## O que fazer
Dê sequência ao texto sobre Mário Moreira Chaves e o primeiro livro de atas da ARL, começando logo depois do título do parecer em que ele termina.

MARIO MOREIRA CHAVES: E O PRIMEIRO LIVRO DE ATAS DA ARL.

 

O primeiro livro de atas de uma Academia, é sua Certidão de Nascimento.

Nele se encontram as raízes do sodalício.

Mário Moreira Chaves soube guardar com muito carinho essa relíquia da ARL que continua preservada graças ao trabalho dos diversos Presidentes que me sucederam.

Eis uma história que guardarei para sempre em meu coração e memória, e que começou pelo  Parecer abaixo:

 

 

PARECER DO ACADÊMICO MÁRIO MOREIRA CHAVES SOBRE OS TRABALHOS LITERÁRIOS —APRESENTADOS PELO SR. ANTONIO CARLOS TÓRTORO, CANDIDATANDO-SE AO PREENCHIMENTO DA VAGA NA CADEIRA NO. 24 – PATRONO ANTONIO BAPTISTA CEPELOS, NA ACADEMIA RIBEIRÃOPRETANA DE LETRAS.

## Dados

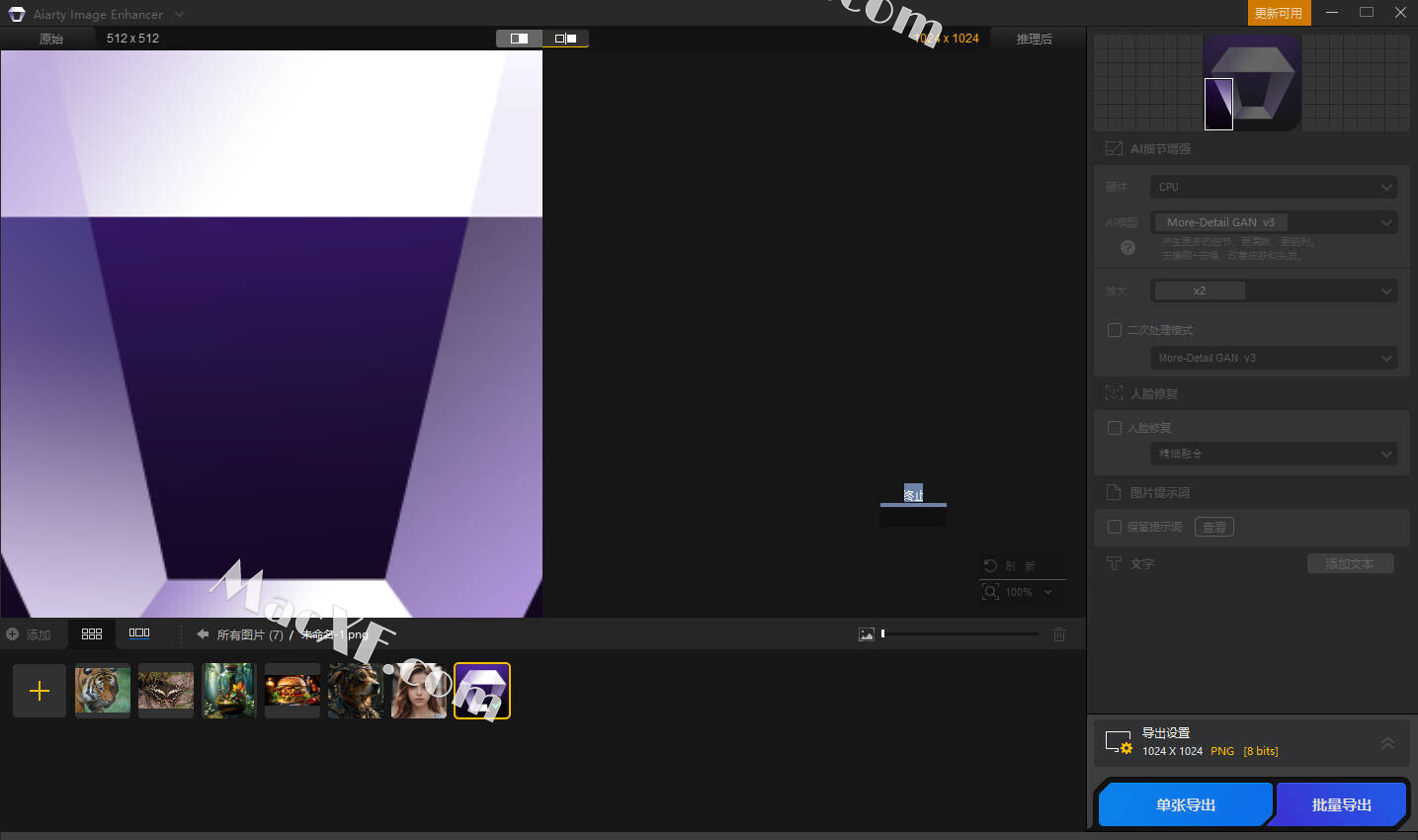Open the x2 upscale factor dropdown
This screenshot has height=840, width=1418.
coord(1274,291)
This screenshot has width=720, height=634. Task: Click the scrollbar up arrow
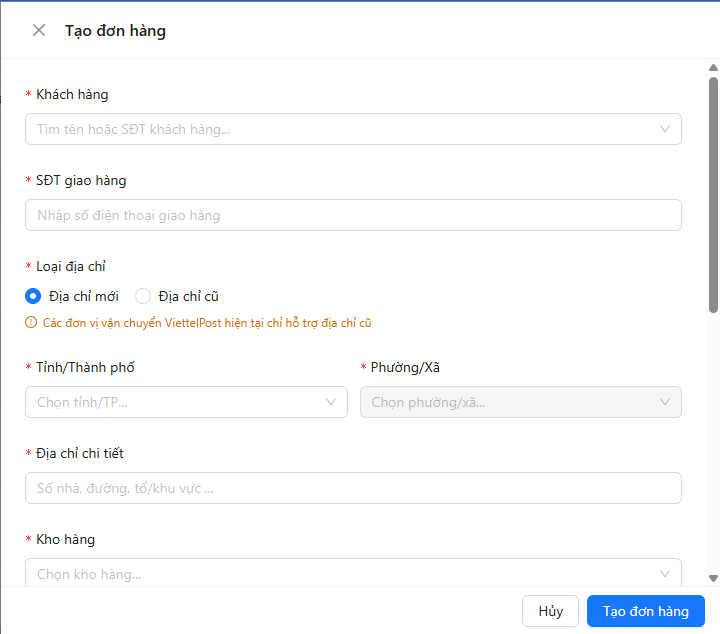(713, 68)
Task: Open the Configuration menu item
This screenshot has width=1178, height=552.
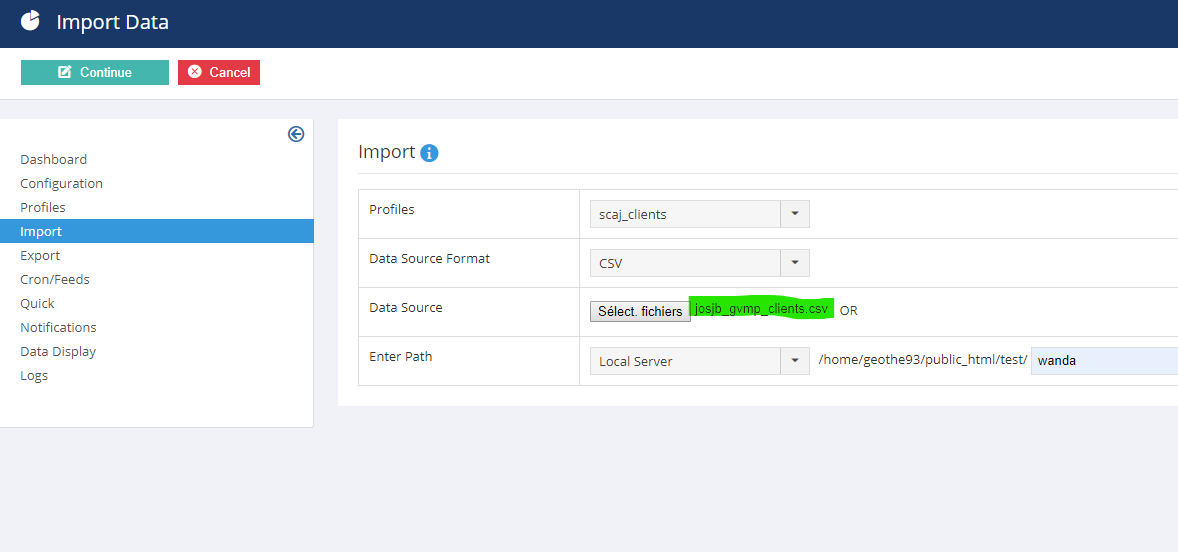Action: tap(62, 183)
--
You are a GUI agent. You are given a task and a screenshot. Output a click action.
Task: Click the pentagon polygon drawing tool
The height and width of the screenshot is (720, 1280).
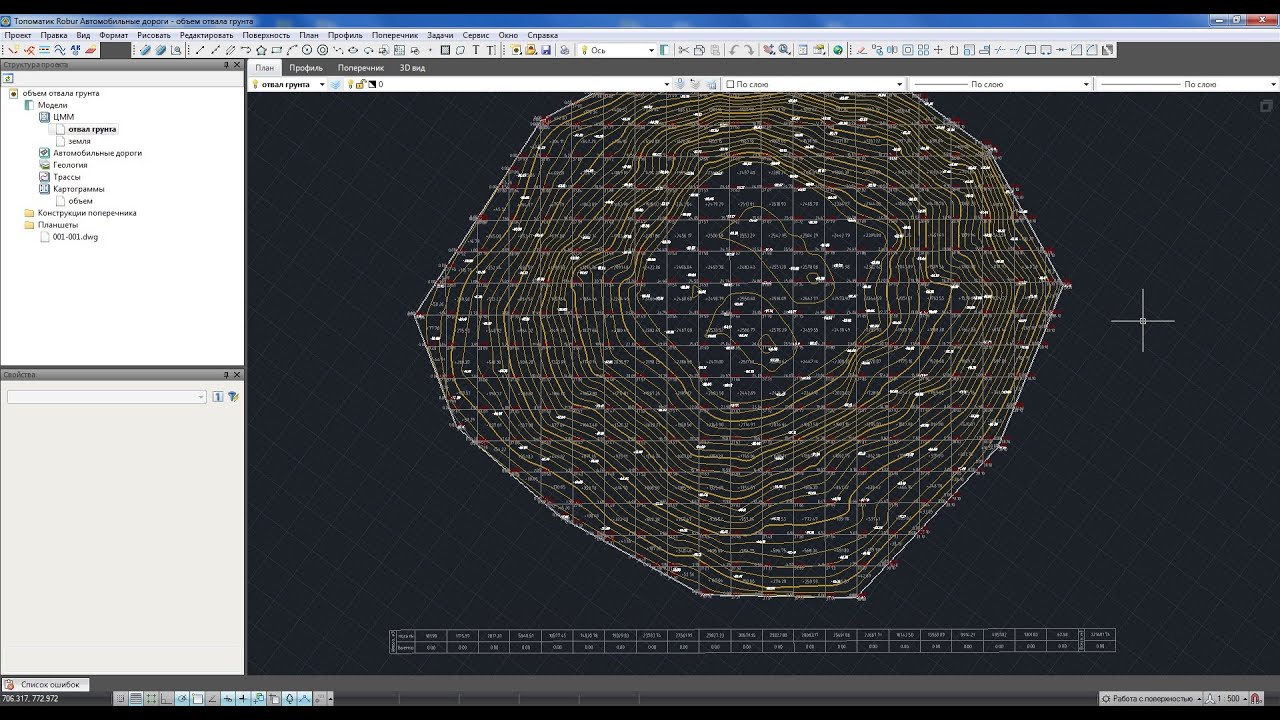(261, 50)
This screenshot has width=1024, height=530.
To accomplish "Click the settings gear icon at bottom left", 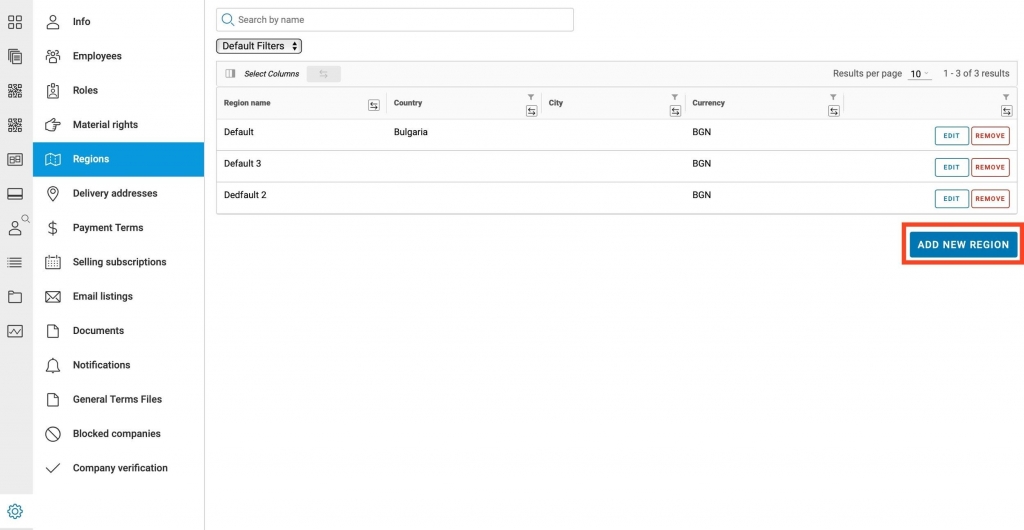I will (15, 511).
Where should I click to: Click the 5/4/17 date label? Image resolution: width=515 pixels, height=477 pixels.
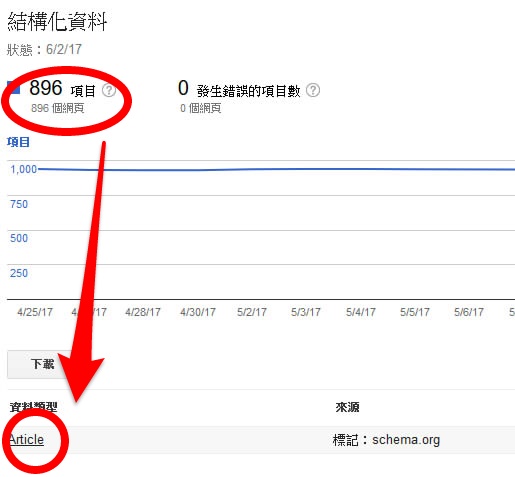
==
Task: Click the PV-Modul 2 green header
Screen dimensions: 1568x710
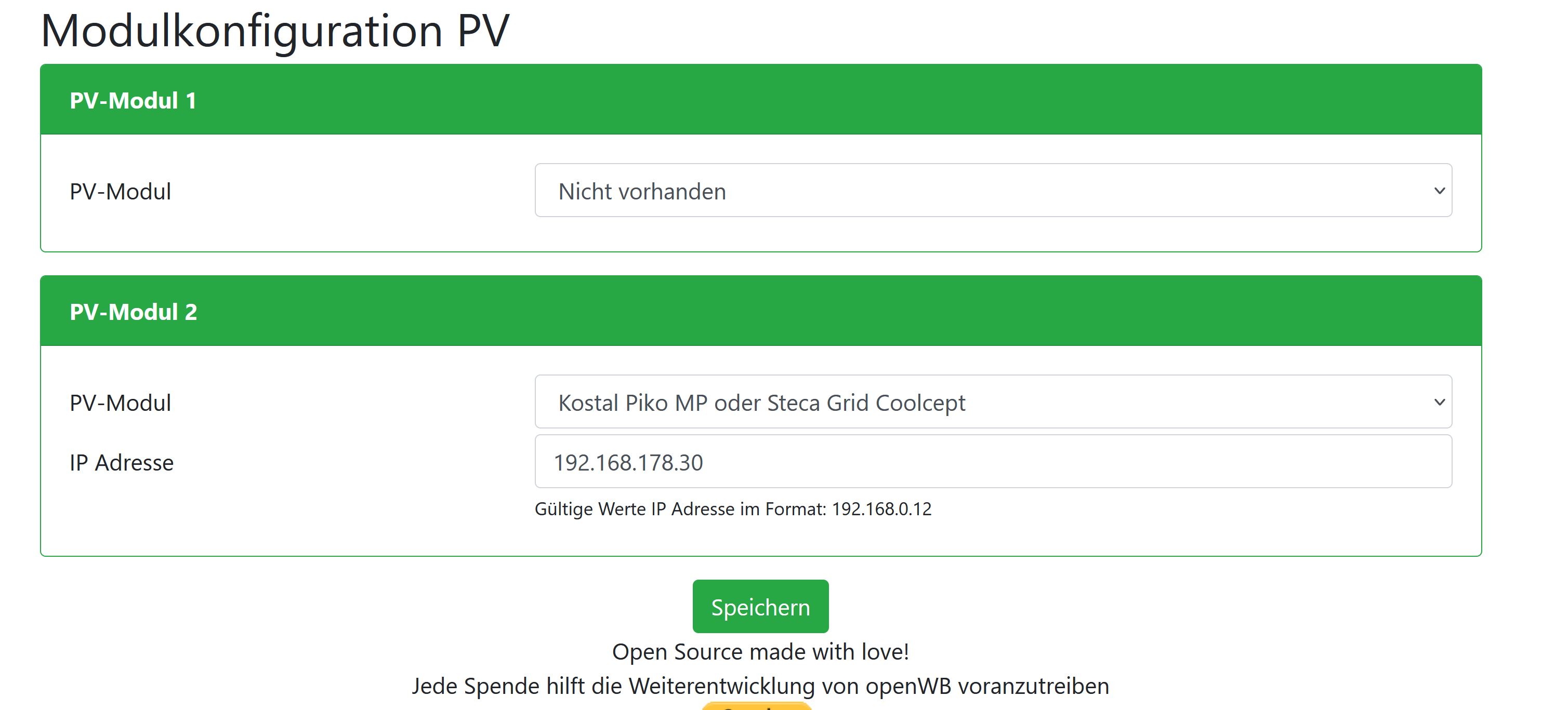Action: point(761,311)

## Resultado
 

FORMA E CONTEÚDO NA POESIA DE AGORA

 

O poeta Antonio Carlos Tórtoro representa, neste momento e para mim, verdadeiramente, uma perplexidade. Porque, pela primeira vez, após sessenta anos de vivência e convívio atuante no mundo da Poesia no Brasil, jamais deparei com um poeta do gênero que este representa: um Poeta-Novo.

Realmente, ACT é um Poeta-Novo, isto é, um poeta dos novos tempos em que vivemos agora — aqueles a que nos acostumáramos  a rotular de “Contemporâneo” inadequadamente, desde que a humanidade passou a viver a fase mais crucial de todos os tempos — a Nova Era — onde tudo está transformado, diferente e novo. Ele é o Poeta-Novo porque se distancia literalmente de tudo quanto já foi ensinado e falado, escrito em matéria poética: não pertence e nem obedece a nenhuma das escolas conhecidas ou estilos consuetudinários, mesmo até os mais proverbiais. Não se coaduna com nenhum dos ISMOS existentes que definem todas as obras artísticas.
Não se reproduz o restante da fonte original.